Wednesday, September 20, 2006

On my soapbox about schools and schedules

While I was teaching in Brownsville, I couldn't believe how poorly managed the student schedules were. On the first day of my second year of teaching, I had 3 students in one class while other people had over 30 and it took them weeks to do what they call "balancing" to move the students around. I thought that disorganization was really disruptive to the process of setting the tone of the classroom that would allow for a productive year of learning. Little did I know, though, how bad it could get.

At the beginning of this school year, one of my former students emailed me to ask if the physics class she was in was the same course that she had taken with me, which it was, so I explained to her who she needed to try to talk to in order to get her schedule changed to biology. Then I realized that not only should she be in biology, but I had put her on a short list of students that I recommended for Pre-AP biology, so I sent an email to a colleague who said she would try to help out.

=-=-=-=-=

What this exercise asks:
**A)** Duplicate the part of the schedules post starting at "At the beginning" and ending at "to help out.".
**B)** According to the schedules post, why did the writer email a colleague about the former student? Answer in one to three sentences.

Information provided:
=-=-=-=-=

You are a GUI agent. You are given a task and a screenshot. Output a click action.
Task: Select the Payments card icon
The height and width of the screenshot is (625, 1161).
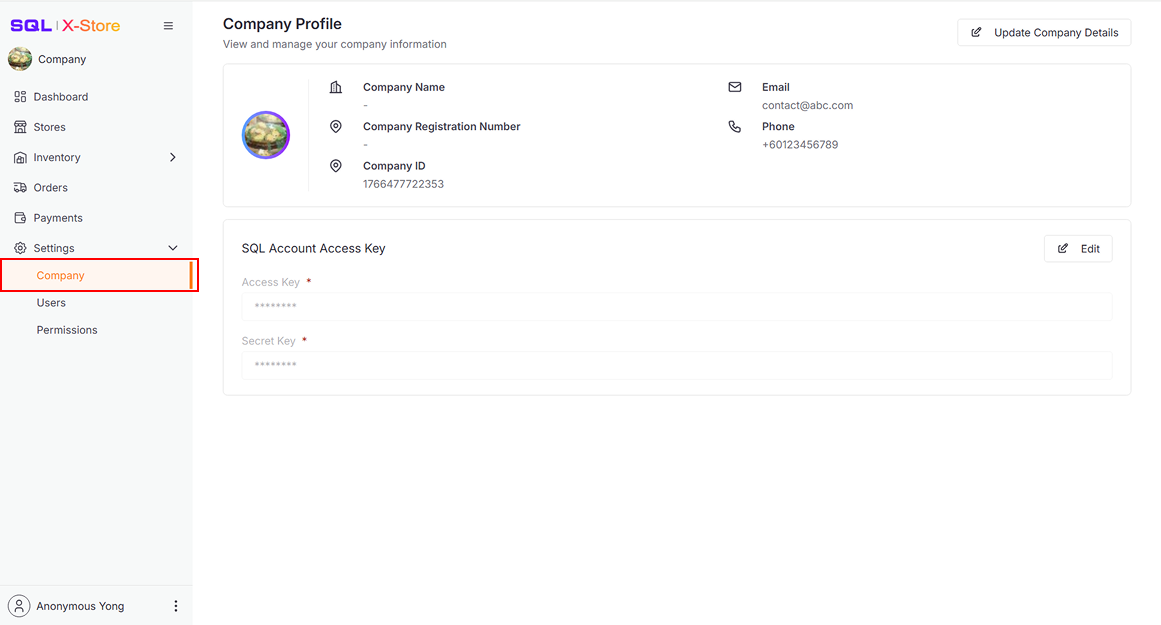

=-=-=-=-=

Written answers:
**A)**
At the beginning of this school year, one of my former students emailed me to ask if the physics class she was in was the same course that she had taken with me, which it was, so I explained to her who she needed to try to talk to in order to get her schedule changed to biology. Then I realized that not only should she be in biology, but I had put her on a short list of students that I recommended for Pre-AP biology, so I sent an email to a colleague who said she would try to help out.

**B)** The writer realized that the student should be in biology and had also been put on the writer's short list of students recommended for Pre-AP biology. So the writer emailed a colleague, who said she would try to help.